Un terzo uomo, anch’egli accusato sulla base della legge per la prevenzione del terrorismo, è stato prosciolto da tutte le accuse nella sentenza annunciata il 7 ottobre. Sono passati più di 7 anni da quando gli uomini armati dell’organizzazione militante islamista somala, al-Shabab, hanno effettuato l’attacco. “L’accusa ha dimostrato la sua tesi contro l’imputato per la cospirazione al fine di effettuare un atto terroristico e per il sostegno a un gruppo terroristico”, ha dichiarato il magistrato capo, Francis Andayi, mentre leggeva il verdetto. 

Si tratta di un verdetto atteso da molti in Kenya. Tuttavia, il processo ha fornito poco conforto ai cari delle vittime, perché non è riuscito a fare luce su ciò che è accaduto durante l’attacco. I tre uomini processati “non sono in alcun modo le menti, nemmeno gli aggressori”, ha dichiarato Otsieno Namwaya, ricercatore senior per l’Africa di Human Rights Watch. “Alcuni degli aggressori sono fuggiti e le menti sono ancora sconosciute.
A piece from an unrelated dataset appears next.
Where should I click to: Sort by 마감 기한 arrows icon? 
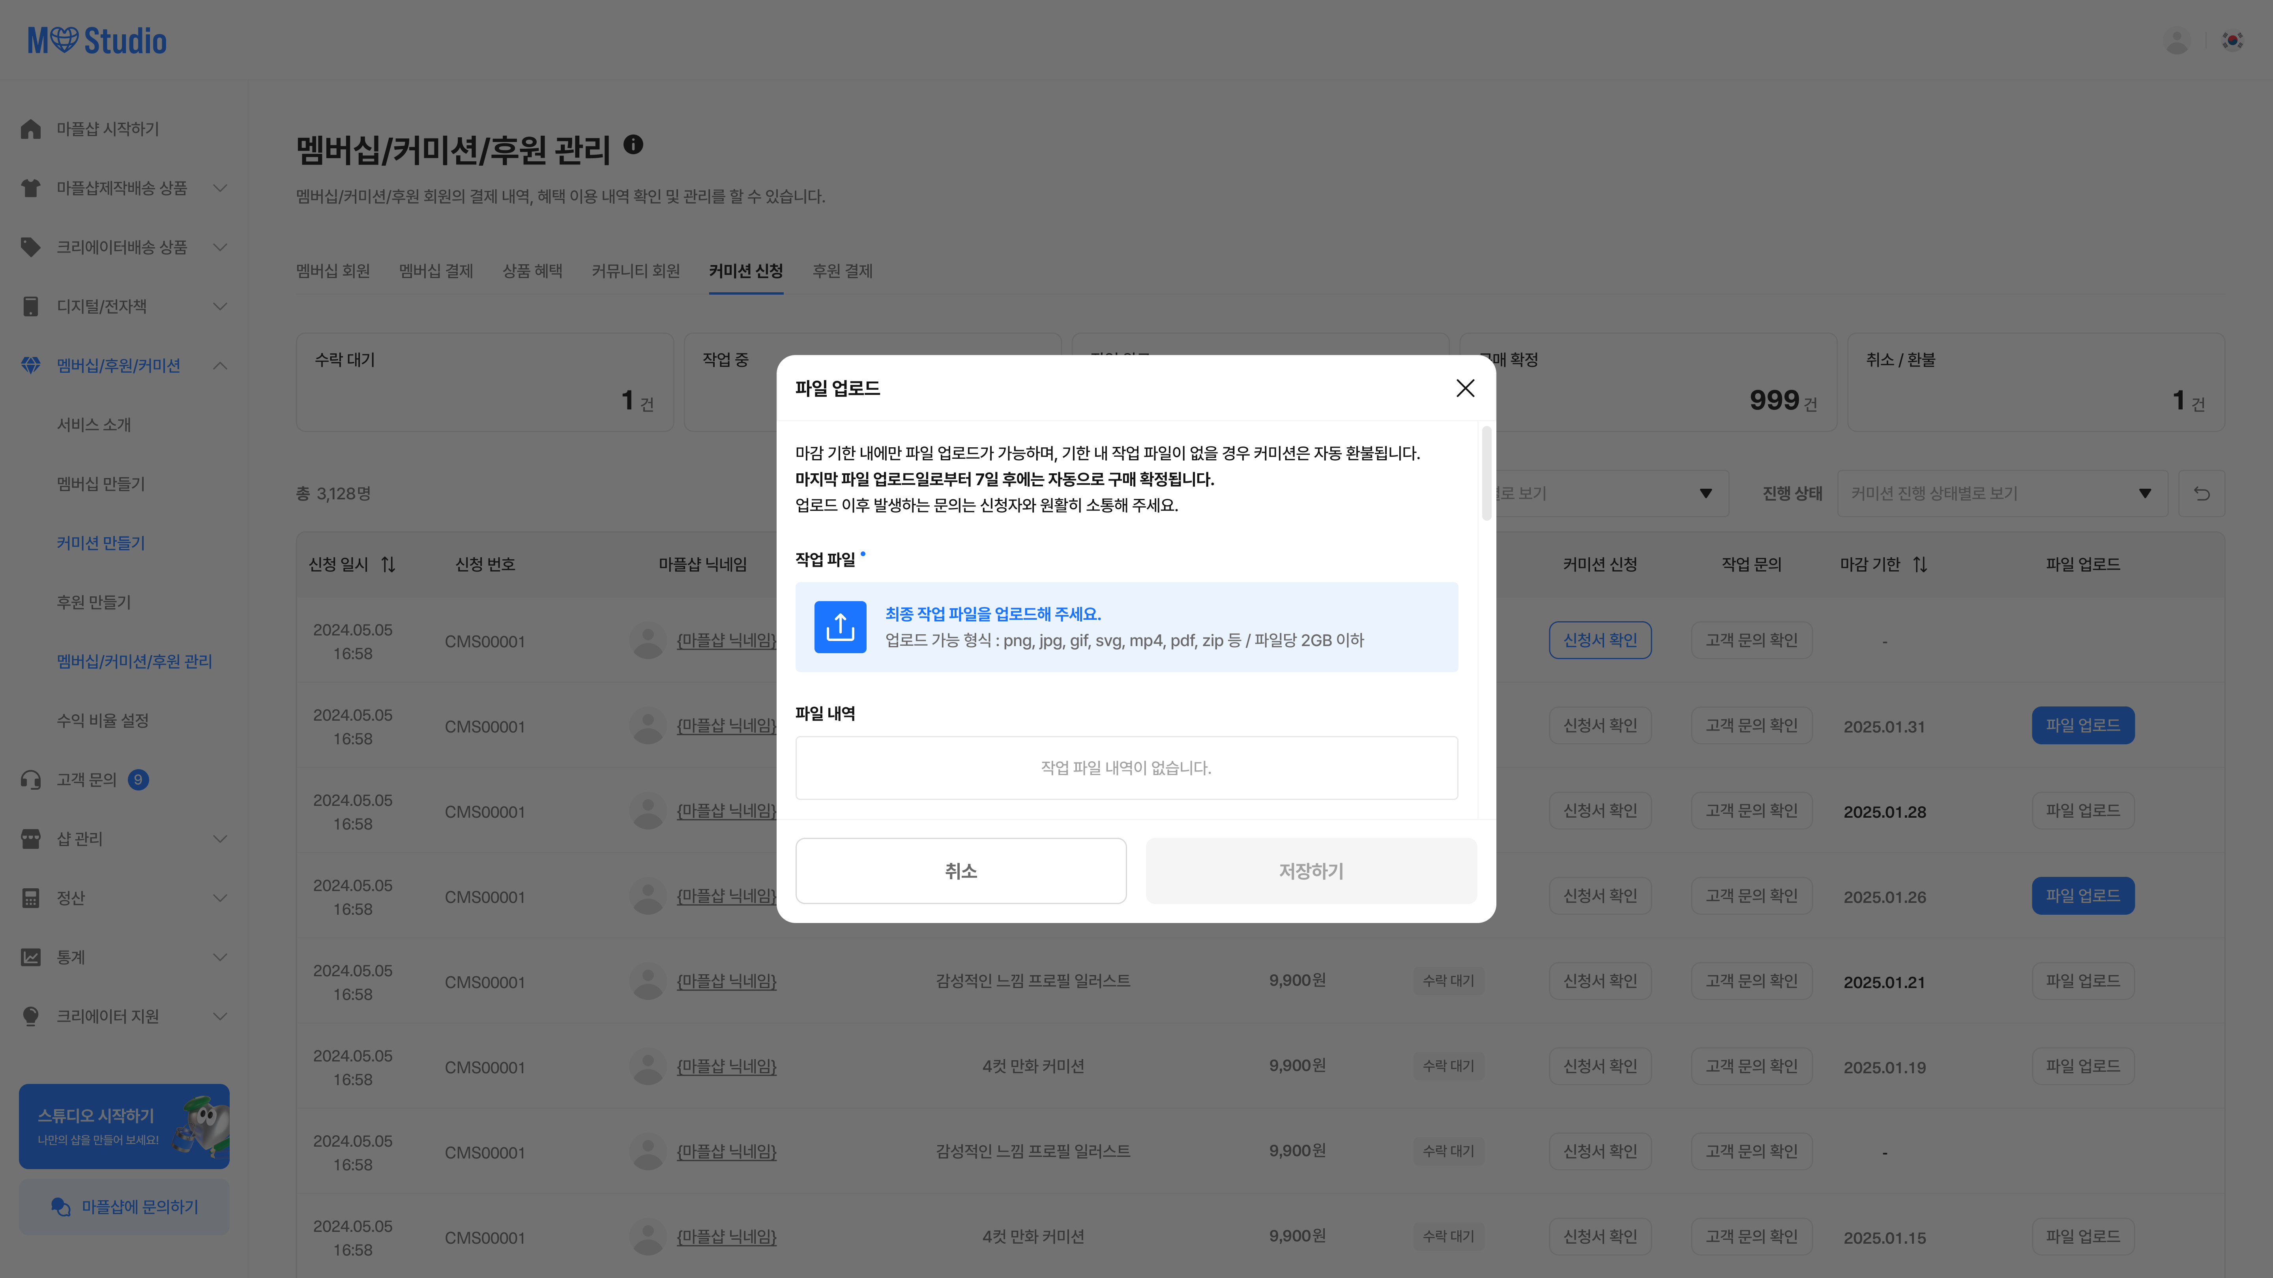click(1920, 564)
Questi tre devono essere stati attori marginali”, ha aggiunto. 

Dal 2011, al-Shabab ha giurato punizione al Kenya per aver inviato truppe in Somalia. Il gruppo, il cui nome in arabo significa “la gioventù”, è un gruppo militante jihadista fondato nel 2006 e affiliato ad al-Qaeda. L’obiettivo della sua rivolta è quello di rovesciare il governo della Somalia, appoggiato dall’ONU, per prendere il potere e imporre la propria interpretazione della legge islamica. I militanti di al-Shabaab effettuano attacchi anche nel vicino Kenya, dove sono stati protagonisti di numerosi episodi di violenza. I militanti islamisti avevano preso controllo della capitale somala, Mogadiscio, da cui erano stati cacciati nel 2011. A partire da tale anno le loro violenze si sono diffuse nella regione.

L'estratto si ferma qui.